In the summer of 1545, Caterina Konarska undertakes the long journey from Bari to Kraków in search of a cure for her ailing son Giulio. In Poland, she finds a court far different from the lively, cultured place she remembers from twenty-five years ago. The old king lies on his deathbed, and the once-charming Queen Bona has aged into a bitter, lonely woman—isolated from power and estranged from the heir, Zygmunt August.

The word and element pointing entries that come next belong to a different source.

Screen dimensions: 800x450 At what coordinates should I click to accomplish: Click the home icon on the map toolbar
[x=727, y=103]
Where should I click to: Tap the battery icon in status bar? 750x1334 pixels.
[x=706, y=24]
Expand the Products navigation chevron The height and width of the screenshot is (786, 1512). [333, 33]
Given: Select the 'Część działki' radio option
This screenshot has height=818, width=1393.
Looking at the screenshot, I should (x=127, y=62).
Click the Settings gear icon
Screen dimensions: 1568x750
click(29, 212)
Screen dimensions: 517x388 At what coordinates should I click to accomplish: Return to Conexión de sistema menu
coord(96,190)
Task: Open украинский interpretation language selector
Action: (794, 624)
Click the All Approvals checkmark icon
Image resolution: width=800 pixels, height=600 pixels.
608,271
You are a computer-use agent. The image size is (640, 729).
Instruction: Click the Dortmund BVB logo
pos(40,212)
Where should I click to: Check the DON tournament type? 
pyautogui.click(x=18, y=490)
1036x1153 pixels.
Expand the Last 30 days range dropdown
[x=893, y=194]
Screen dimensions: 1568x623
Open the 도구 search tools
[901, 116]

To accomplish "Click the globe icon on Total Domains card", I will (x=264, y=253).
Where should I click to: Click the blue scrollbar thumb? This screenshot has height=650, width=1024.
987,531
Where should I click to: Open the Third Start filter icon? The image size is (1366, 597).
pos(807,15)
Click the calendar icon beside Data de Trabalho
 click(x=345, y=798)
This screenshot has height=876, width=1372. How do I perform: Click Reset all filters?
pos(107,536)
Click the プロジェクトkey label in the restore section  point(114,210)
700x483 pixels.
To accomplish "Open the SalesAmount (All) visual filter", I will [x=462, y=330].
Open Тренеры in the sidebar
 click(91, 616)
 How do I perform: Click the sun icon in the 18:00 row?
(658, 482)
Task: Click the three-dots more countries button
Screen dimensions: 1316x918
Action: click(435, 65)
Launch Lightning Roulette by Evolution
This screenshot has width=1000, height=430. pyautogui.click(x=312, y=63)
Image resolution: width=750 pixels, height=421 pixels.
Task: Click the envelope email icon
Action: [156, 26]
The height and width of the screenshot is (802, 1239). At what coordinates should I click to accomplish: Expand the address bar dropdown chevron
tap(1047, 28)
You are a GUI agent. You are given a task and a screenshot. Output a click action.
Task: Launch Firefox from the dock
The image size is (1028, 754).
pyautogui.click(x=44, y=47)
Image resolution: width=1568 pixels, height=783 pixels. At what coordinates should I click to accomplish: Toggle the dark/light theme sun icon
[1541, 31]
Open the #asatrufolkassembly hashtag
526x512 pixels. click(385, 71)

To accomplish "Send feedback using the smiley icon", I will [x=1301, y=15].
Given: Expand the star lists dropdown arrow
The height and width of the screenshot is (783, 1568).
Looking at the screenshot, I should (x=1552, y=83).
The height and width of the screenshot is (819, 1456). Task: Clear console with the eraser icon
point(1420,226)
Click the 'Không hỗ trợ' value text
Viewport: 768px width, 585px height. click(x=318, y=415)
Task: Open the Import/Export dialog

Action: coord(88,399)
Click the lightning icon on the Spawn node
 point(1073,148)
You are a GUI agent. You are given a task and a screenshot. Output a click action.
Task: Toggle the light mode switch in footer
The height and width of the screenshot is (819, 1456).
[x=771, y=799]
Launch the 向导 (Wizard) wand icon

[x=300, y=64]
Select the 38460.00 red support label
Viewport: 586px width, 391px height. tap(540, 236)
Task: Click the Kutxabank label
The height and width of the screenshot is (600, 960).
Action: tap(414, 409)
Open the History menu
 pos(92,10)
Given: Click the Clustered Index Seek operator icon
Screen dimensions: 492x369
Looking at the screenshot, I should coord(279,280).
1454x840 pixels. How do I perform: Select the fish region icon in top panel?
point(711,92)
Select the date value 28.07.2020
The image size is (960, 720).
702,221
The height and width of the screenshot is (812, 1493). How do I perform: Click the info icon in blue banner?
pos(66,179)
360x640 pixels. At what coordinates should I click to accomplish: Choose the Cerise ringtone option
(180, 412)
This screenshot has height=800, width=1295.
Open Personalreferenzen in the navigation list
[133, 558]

Haunted by memories of a crime she solved long ago, Caterina approaches the queen with caution. Bona promises medical assistance for Giulio, but at a price: Caterina must travel with her son to Vilnius where, in exchange for a medical consultation with a royal physician, she will attempt to dissuade Zygmunt August from marrying his scandal-ridden mistress, Barbara Radziwiłł.

Caterina agrees, but she soon learns that Zygmunt August listens to no one, especially when it comes to his love life. And when a puzzling murder shakes the Vilnius court, the duke immediately suspects his mother’s agents. Caterina is thrust into yet another investigation, but as bodies and clues pile up, she realizes that in trying to clear the queen’s name, she has placed her and Giulio’s lives in grave danger.

The second Jagiellon Mystery, Midnight Fire explores the nature of duty and sacrifice and the unpredictable ways in which personal and political events can trigger buried traumas, with explosive and deadly consequences.